• DIRECTIONS
1. Could you translate this sentence from the passage on the "Blur" remix into Spanish: "Both the remix and the music video were released on Friday, 30 November 2018."
2. Can you pick up the passage on the "Blur" remix after its final sentence and carry it on?

• SELECTED PASSAGE

··········

Since the end of October, a remixed version of "Blur" featuring Foster the People frontman Mark Foster received airplay on radio stations. MØ later previewed the remix and an accompanying music video via social media. The preview tweet included a photo of MØ riding shotgun with Foster behind the wheel, both dressed in dark-colored outfits. Both the remix and the music video were released on Friday, 30 November 2018. In the updated version of the track, MØ retains her original opening verse and chorus, while Foster performs the second verse, followed by a duet on the final full chorus; the outro remains unchanged. Another remix version of "Blur" by Felix Cartal was released on 11 January 2019.

··········

• COLLECTED MATERIAL
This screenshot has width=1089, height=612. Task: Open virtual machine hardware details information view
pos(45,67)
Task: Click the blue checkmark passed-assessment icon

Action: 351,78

··········

• OUTPUTS BY TASK
1. Tanto el remix como el videoclip se publicaron el viernes 30 de noviembre de 2018.

2.
==Composition==
Sony Music described "Blur" as an introspective and personal track with a playful approach to songwriting and production that is characteristically MØ. Billboard noted that the song features a catchy chorus of MØ's distorted vocals, followed by a rhythmic beat drop, embodying the kind of electro-pop dance hit she is known for. The lyrics reflect a desire to break free from a life where she has taken the backseat and lost control.

==Promotion==
MØ performed "Blur" on The Tonight Show Starring Jimmy Fallon as part of the promotion for Forever Neverland. During the performance, she and her band played in front of a large moon backdrop illuminated by red light, visually reflecting the song's opening lyric, "Under the bad, bad moon tonight / Baby you should trust me".

==Charts==

Chart performance for "Blur"
| Chart (2018) | Peak position |
|---|---|
| Belgium (Ultratip Bubbling Under Flanders) | 21 |
| Canada Rock (Billboard) | 36 |
| Denmark Airplay (Hitlisten) | 13 |
| US Alternative Airplay (Billboard) | 35 |

==Release history==

Release dates and formats for "Blur"
Region: Date; Version; Format; Label; Ref.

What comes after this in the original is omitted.